_Activity list_
1 – Name every U.S. state that the forum thread about Pittsburgh mentions, whether by full name or by abbreviation.
2 – Extend the forum thread about Pittsburgh from the point where it stops.

_Exercise text_
####
Posted on 05/03/2010 10:34:43 AM PDT by rightwingintelligentsia
Back in the 70s, Pittsburgh had over 70 corporations that had their headquarters there. Now, there are about 4. So, the argument that the arts replacing steel mills is a good thing is just vacant.
The Pittsburgh Public Schools are a disgrace. The property taxes are exorbitant. Housing is lower than many places, but when you have to add in $500-700 a month in school taxes, it become less affordable. I can never understand Forbes’ preoccupation with Pittsburgh.
The good news is that one of the city council members who wanted to post red light cameras on every corner of downtown and Oakland (Univ. of Pittsburgh) was defeated in the last primary for mayor.
I always wonder how they come up with their lists. Does someone pass a little $$$ under the table?
Who’s paying Forbes? Those places are all in the snowbelt. No way the snowbelt is most livable, snow sucks.
I’ve lived here all my life and I still only know one stretch of the parkway and that’s to get to the airport.
You want to know frustration, try getting directions in or for Oakland. They look at you like you have a big hairy wart in between your eyes...like I missed that class in high school - “How to drive in Oakland without losing your s**t or your life”.
I would not live in Pittsburgh if they gave me the whole damn town.
We’re #7!!! (Manchester, NH).
Us here in Pittsburgh DRIVE on the parkways and PARK in our driveways.
Any city that thinks french fries is a primary salad ingredient is all right in my book!
Try Philly. I-95 doesn't connect to the PA Turnpike, and truckers go bonkers looking for the 'Blue Route' on a map.
Have you been to both cities? Pittsburgh’s downtown actually has department stores, it actually has people working and shopping. Pittsburgh has more cultural and art activities and much less crime than Cleveland, and taxes are lower in Pennsylvania than in Ohio, particularly the income tax, which is a flat rate charged on earned income only. If Ohio had similar tax policies, it might be doing better.
I heard this on the newsbreak on Rush’s show n’at...
The nonYinzers just don’t get it.
;)
“Have you been to both cities? “
Yes, but I’ll admit, it’s been a few years since I’ve been to Pittsburgh. Have you been to Cleveland? Cleveland has some positives, the Rock Hall, the new ballparks. The museums, Case Univ. Hospital, Cleveland Clinic, the metro parks, the science center, the orchestra, the lake coast, Tower city, etc.
####
Saved data entries:
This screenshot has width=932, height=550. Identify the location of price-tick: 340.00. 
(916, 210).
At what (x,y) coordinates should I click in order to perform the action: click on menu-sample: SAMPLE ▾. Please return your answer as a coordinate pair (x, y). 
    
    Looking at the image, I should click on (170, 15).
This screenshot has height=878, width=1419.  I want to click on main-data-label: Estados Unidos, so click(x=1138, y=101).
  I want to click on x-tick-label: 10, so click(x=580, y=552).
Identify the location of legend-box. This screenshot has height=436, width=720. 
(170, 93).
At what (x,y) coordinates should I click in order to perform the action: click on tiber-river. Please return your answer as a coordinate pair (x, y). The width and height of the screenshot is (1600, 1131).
####
_Numbered answers_
1 – Pennsylvania (also written as "PA"), Ohio, NH

2 –
Pittsburgh may be incrementally better than Cleveland, but it’s not night and day. For one to be at the top, and one to be stone cold dead last, well, it’s crapola.
The best drugs...its Forbes ;-)
If you fly into Pittsburgh International, rent a car and come through the Ft. Pitt tunnel, Pittsburgh looks magical. Fabulous. Probably THE most impressive American city visually — on first impression. And on paper the stats look good — housing is cheap, the medical centers are great and there are good museums and the Steelers. I suspect this is how most of these rankings get done — by some egghead Manhattanite who comes into the city for a day or two and gets a great first impression. Ask just about any resident though. Live there for a few years and you’ll be dying to get out. And people are getting out — in droves. The weather is awful. Really good restaurants are few, and after you been to the best three or four times, that’s it you’re done. Pittsburgh is also a hundred miles from nowhere. North is Erie. East is Altoona. South is Morgantown. West is Steubenville. Pittsburgh gets dreadful fast.
Google Pittsburgh, a test site for the company's new high-speed broadband network, has expanded its offices to accommodate more hires," reads an article posted on Forbes.com.
If yinz guys got the GoogleBurgh hispeed innernet anat then their ain't no excuse to get rid of yer POS computer and get a good one to do the yinztoobs.
Wow Andy !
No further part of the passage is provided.